Study explains why sweeteners do not satisfy sugar cravings
A paper published in the journal Nature by Howard Hughes Medical Institute investigator Charles Zuker and colleagues reports that sugar triggers specialised taste buds on the tongue and switches on an entirely separate neurological pathway that begins in the gut. In the intestines, signals heralding sugar’s arrival travel to the brain, where they nurture an appetite for more, as revealed through experiments with mice. This gut-to-brain pathway appears picky, responding only to sugar molecules — not artificial sweeteners.
Scientists are already aware of sugar’s unique control over the brain. A 2008 study showed that mice without the ability to taste sweetness can still prefer sugar. Researchers’ discovery of a sugar-sensing pathway helps explain why sugar is special — and points to ways to curb cravings for it.
“We need to separate the concepts of sweet and sugar. Sweet is liking, sugar is wanting. This new work reveals the neural basis for sugar preference,” said Zuker, a neuroscientist at Columbia University.

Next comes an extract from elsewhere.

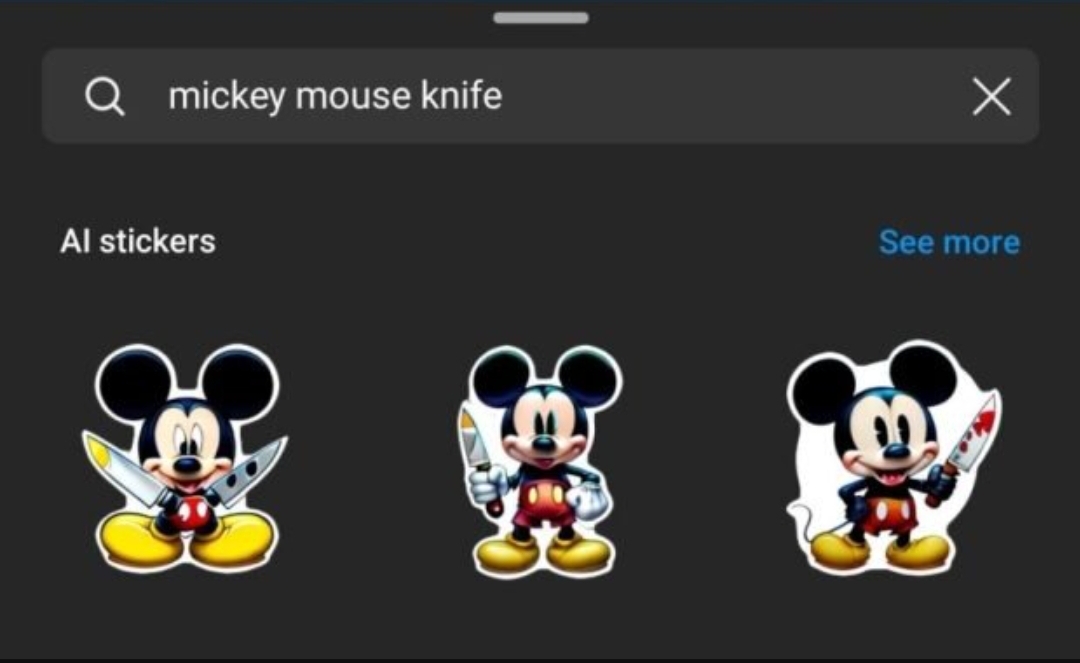The height and width of the screenshot is (663, 1080).
Task: Click the sheet grabber handle at top
Action: [x=541, y=18]
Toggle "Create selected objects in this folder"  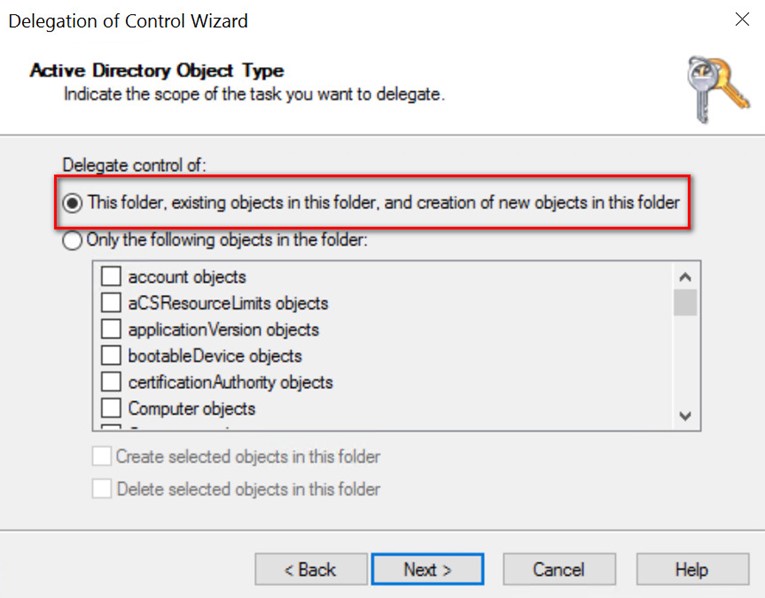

The term sugar encompasses a number of substances the human body uses as fuel. Eating sugar activates the brain’s reward system, making humans and mice alike feel good. However, in a world with vast quantities of refined sugar, this ingrained appetite can run amok. The average American’s annual sugar intake has increased from less than 10 pounds in the late 1800s to more than 100 pounds today. Studies have linked excess sugar consumption to numerous health problems, including obesity and Type 2 diabetes.
Zuker’s work showed that sugar and artificial sweeteners switch on the same taste-sensing system. Once in the mouth, these molecules activate the sweet-taste receptors on taste buds, initiating signals that travel to the part of the brain that processes sweetness. But sugar affects behaviour in a way that artificial sweetener doesn’t. Researchers ran a test pitting sugar against the sweetener Acesulfame K, which is used in diet soda, sweetening packets and other products. When offered water with the sweetener or with sugar, mice initially drank both, but switched almost exclusively to sugar water within two days.
“We reasoned this unquenchable motivation that the animal has for consuming sugar, rather than sweetness, might have a neural basis,” Zuker said.
Scientists visualised brain activity when the rodents consumed sugar versus artificial sweetener or water, and identified the brain region that responds solely to sugar: the caudal nucleus of the solitary tract (cNST). Found in the brain stem, separate from where mice process taste, the cNST provides information about the state of the body. The path to the cNST begins in the lining of the intestine. There, sensor molecules spark a signal that travels via the vagus nerve, which provides a direct line of information from the intestines to the brain.
This gut-to-brain circuit favours one form of sugar: glucose and similar molecules, and ignores artificial sweeteners. This could explain why these additives cannot fully replicate sugar’s appeal. It also overlooks other types of sugar, notably fructose, which is found in fruit. Glucose is a source of energy for all living things. That could explain why the system’s specificity for the molecule evolved.
Scientists have previously speculated that sugar’s energy content, or calories, explained its appeal, as many artificial sweeteners lack calories. However, research indicates that this is not the case, since calorie-free, glucose-like molecules can also activate the gut-to-brain sugar-sensing pathway. To determine how the brain’s preference for sugar develops, researchers are now studying the connections between the gut-to-brain circuit and other brain systems, like those involved in reward, feeding and emotions. Although the studies are in mice, Zuker believes that essentially the same glucose-sensing pathway exists in humans.
“Uncovering this circuit helps explain how sugar directly impacts our brain to drive consumption. It also exposes new potential targets and opportunities for strategies to help curtail our insatiable appetite for sugar,” Zuker said.